Keywords: ANGPTL3; ANGPTL4; ANGPTL8; Endothelial lipase; HDL-cholesterol; Lipoprotein lipase; Triglyceride.

Fig. 1.. A8 activates A3 but inactivates A4 to regulate LPL activity.

A) A3 by itself only has low LPL-inhibiting activity. A8 activates A3 by forming A3–8 complexes, which have much increased LPL-inhibiting activity (more than 100-fold more active, compared to A3 alone). A4 by itself strongly inhibits LPL. A8 inactivates A4 by forming A4–8 complexes, which have much decreased LPL-inhibiting activity (more than 100-fold less active, compared to A4 alone). B) Food intake strongly induces A8, which, in turn, forms A3–8 and A4–8 complexes to balance LPL activity in different nutritional states.

Fig. 2.. An ANGPTL3–4-8 model for triglyceride partitioning between adipose and oxidative tissues.

A) Food intake induces A8 expression in the liver and white adipose tissue (WAT). Liver A8 activates A3, forming the A3–8 complex (protein ratio, 3:1), which is then secreted into the circulation. As a potent LPL inhibitor, the A3–8 complex in turn inhibits LPL in oxidative tissues. WAT A8 mainly acts locally to inactivate A4 by forming the A4–8 complex (protein ratio, 1:1), which disables A4 from LPL inhibition. That is, the A3–8 complex, secreted by the liver, acts in an endocrine manner to inhibit oxidative-tissue LPL, while the A4–8 complex acts in an autocrine/paracrine manner to activate WAT LPL by disabling A4’s activity. Meanwhile, the A4–8 complex blocks the LPL-inhibiting activity of the circulating A3–8 complex, thus enabling it to specifically target LPL in oxidative tissues. Consequently, LPL activity is low in oxidative tissues but is high in WAT, directing TG to WAT for storage. B) During fasting, A4 is induced in WAT, and A8 expression is diminished, enabling A4 to inhibit WAT LPL. Reduced circulating A3–8 complex levels, due to reduced liver A8 expression, disable A3 from LPL inhibition, resulting in high LPL activity in oxidative tissues. Therefore, fasting LPL activity is low in WAT but high in oxidative tissues, enabling TG uptake into the latter for oxidation.

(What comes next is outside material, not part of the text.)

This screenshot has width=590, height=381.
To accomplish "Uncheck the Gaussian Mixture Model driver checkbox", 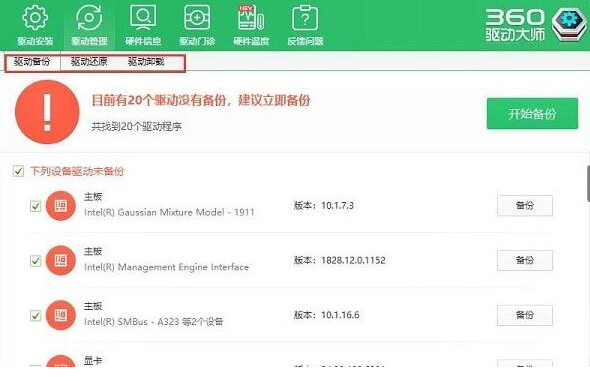I will (35, 206).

Fig. 3.. Phenotypes of tissue-specific A8 KO mice explained by the ANGPTL3–4-8 model.

A) Liver-specific A8 KO (LKO) mice show hypotriglyceridemia in the fed state. In LKO mice, A8 is specifically deleted in the liver, and therefore the liver fails to secrete A8 in the fed state, resulting in the absence of circulating A3–8 complexes and consequently the inability to inhibit LPL in oxidative tissues. Because adipose A8 is still induced, forming A4–8 complexes that block A4 from LPL inhibition. Therefore, LPL activity is high in both oxidative and adipose tissues, resulting in high post-heparin LPL activity and hypotriglyceridemia. B) Adipose-specific A8 KO (AKO) mice show hypertriglyceridemia in the fed state. Following food intake, liver A8 forms A3–8 complexes, which, after being secreted into circulation, inhibit LPL in oxidative tissues. Because A8 is specifically deleted in adipose tissues, A8 absence activates A4, hence reducing adipose LPL activity. Therefore, LPL activities are low in both oxidative and adipose tissues, resulting in low post-heparin LPL activity and TG accumulation (hypertriglyceridemia).